- Battle of Samarkand: Part of Kazakh-Bukhara War (1598)
| Date | 1598 |
| Location | Between Tashkent and Samarkand, Uzbekistan |
| Result | Kazakh victory |

Belligerents
- Kazakh Khanate: Khanate of Bukhara

Commanders and leaders
- Tauekel Khan: Unknown

= Battle of Samarkand (1598) =

Battle between the Kazakh Khanate and the Khanate of Bukhara

The Battle of Samarkand was fought in 1598 between the Kazakh and Bukhara Khanates, on the territory near Samarkand, in which the Kazakhs were victorious. The struggle of Khan Taukel for the inclusion of Tashkent and Turkistan in the Kazakh Khanate and the unification of the Kazakh ethnic lands did not cease. In early 1598 in the state of the Shaybanids, a struggle for the throne erupted between Abdullah-khan and his son Abd al-Mumin. Deciding to take advantage of this, Khan Taukel organized a campaign against the Shaybanid state. Incorrectly assessing the power of the Kazakh Khanate, Abdullah Khan II underestimated the Kazakh troops and sent only border troops. A fierce battle broke out on the road between Tashkent and Samarkand. The troops of the Bukhara khan suffered a crushing defeat: «most of the emirs and commanders, as well as several sultans, perished; those warriors who survived fled to Bukhara in the most miserable and wretched state». Skillfully leading his army, Taukel defeated the Uzbek army between Samarkand and Tashkent, but he failed to consolidate these territories.

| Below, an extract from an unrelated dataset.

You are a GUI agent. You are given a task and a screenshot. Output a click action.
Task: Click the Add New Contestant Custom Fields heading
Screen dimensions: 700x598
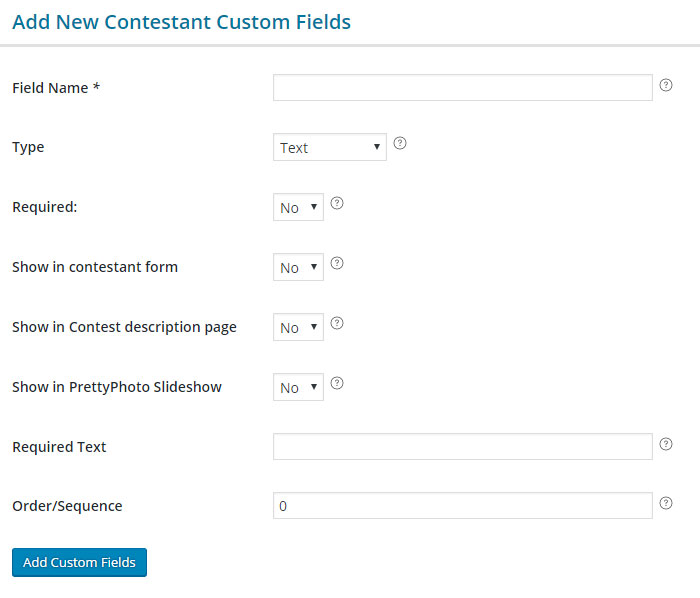(x=182, y=22)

Abdullah-khan, deciding to completely eliminate the threat to his state from the north, personally led a campaign against the Kazakhs, but died on route. Soon after, his son Abd Al-Mumin-khan was killed, after which the Shaybanid state began to disintegrate into small holdings. Having received news of this in the summer of 1598, as indicated in the "Tarikh-i Alam-ara-yi Abbasi," Khan Taukel undertook a major campaign in Central Asia.